The Financial Conduct Authority (FCA) has today ruled that investment bankers and asset managers will be required to record all phone calls, voicemails and instant messages as part of the EU's Markets in Financial Instruments Directive (Mifid II) to make the trading of securities more transparent.
The FCA said it would soften its approach for smaller financial advisers, who will be allowed to tape conversations, or make written notes of them.
The ruling has come a day after the FCA fined former Jefferies banker Christopher Nieuhaus £37,000 for sharing confidential information on WhatsApp.
Companies in the financial sector have long recorded landline calls and have clamped down on employees using their private mobile phones for work. But ensuring compliance can be hard, as the case of Nieuhaus has illustrated.
MiFID II represents the biggest shake-up of regulatory legislation in the European financial sector for over a decade. Its purpose, amongst many things, is to strengthen investor protection, prevent market abuse, increase transparency and re-establish consumer trust.
Its implementation had to be delayed by a year because firms — and regulators themselves — did not have their systems in place to comply with it. It now takes effect in January next year, in January 2018.
There is an undoubtable crossover between MiFID II and the upcoming GDPR, legislation designed to bring current data protection laws into the 21st century. They are both huge pieces of regulation which affect what and how data is stored, for example, there are requirements for transaction reporting in MiFID II and data storage under GDPR.
This crossover might demonstrate how both sets of regulations are working against each other. On the one hand, MiFID II demands that firms record and store all communications that lead to a transaction for up to five years.
On the other, GDPR requires data to be kept no longer than is necessary and to record conversations that are specific to the transaction. Similarly, the right to be forgotten under GDPR allows people to have their records deleted. These examples are among many where regulations have significant crossover but divergent aims and requirements.
As MiFID II applies from 3 January 2018 and GDPR not until 25 May 2018, commentators have said GDPR is being left as an afterthought by financial services.
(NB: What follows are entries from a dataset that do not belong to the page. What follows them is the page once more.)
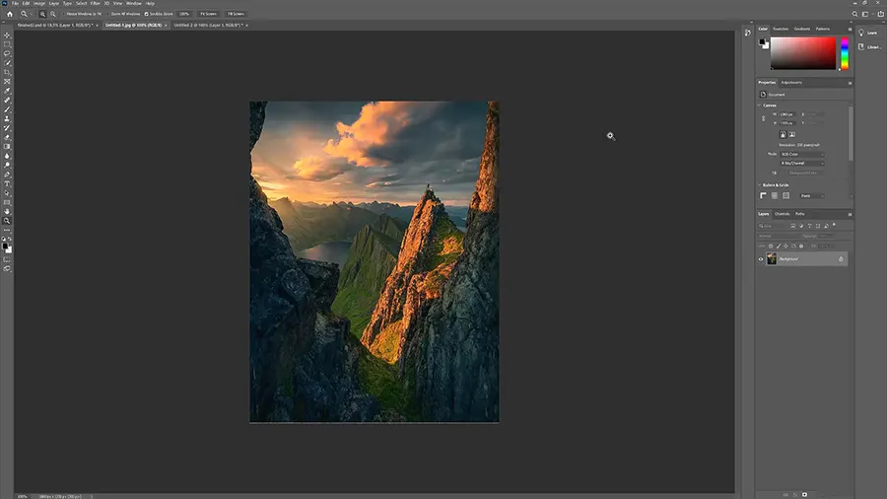Collapse the Canvas section in Properties
Image resolution: width=887 pixels, height=499 pixels.
coord(761,105)
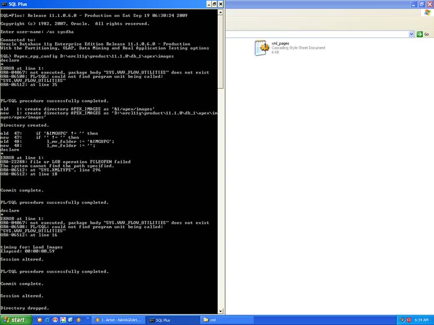The image size is (434, 325).
Task: Open the SQL Plus title bar system icon
Action: (4, 4)
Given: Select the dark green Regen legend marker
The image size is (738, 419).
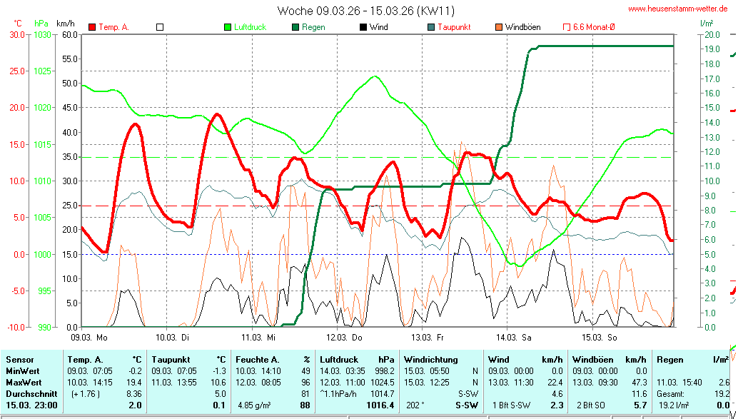Looking at the screenshot, I should pos(295,27).
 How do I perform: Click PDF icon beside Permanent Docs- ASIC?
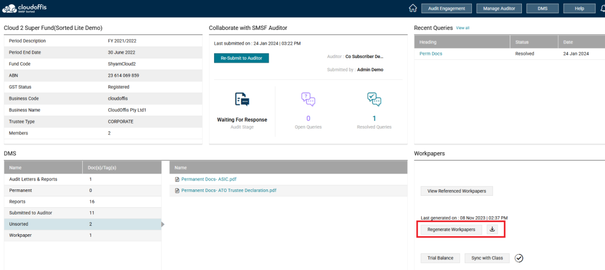177,180
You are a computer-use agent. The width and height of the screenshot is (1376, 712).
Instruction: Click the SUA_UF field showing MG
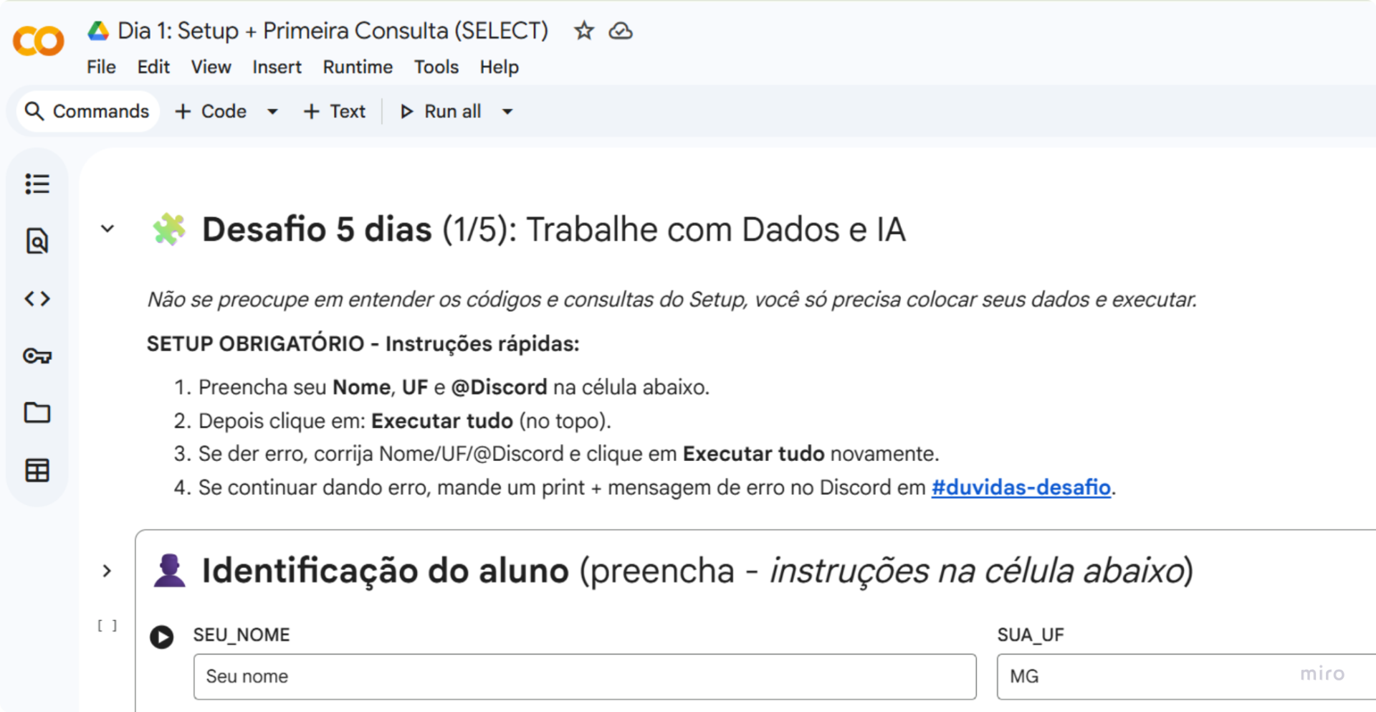(x=1147, y=676)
Ralph Lovesy, head of financial regulation at law firm Kemp Little, told SC Media UK: “It is undoubtable that both MiFID II and the GDPR will present challenges to regulated firms. While the GDPR will strengthen the existing restrictions on holding personal data, MiFID will essentially require more record keeping than ever. To date, the FCA and ICO have provided little guidance on how this potential conflict might be resolved. It seems likely that this will require a technological solution, which will enable employees to indicate which phone calls are pertinent to business, and perhaps even categorise phone calls automatically. It would be prudent for firms to determine the most appropriate way to comply with these new regimes well before the implementation dates.”
Much like with the GDPR, there is a misconception that because of Brexit, MiFID II will not apply to firms based in the UK. This is said to be inaccurate for several reasons, including the timing of the law; even if the UK has left the EU before MiFID II becomes effective, the scope of MiFID II extends to businesses based outside the EU that wish to trade with entities within the EU; and this means that if UK firms wish to continue to trade with or provide services to European entities they must be able to demonstrate regulatory equivalence with MiFID II. As a member of the G20, the UK dismissed tackling these reforms in isolation, choosing instead to adopt a European-wide policy – a decision which it is highly likely to uphold post-Brexit.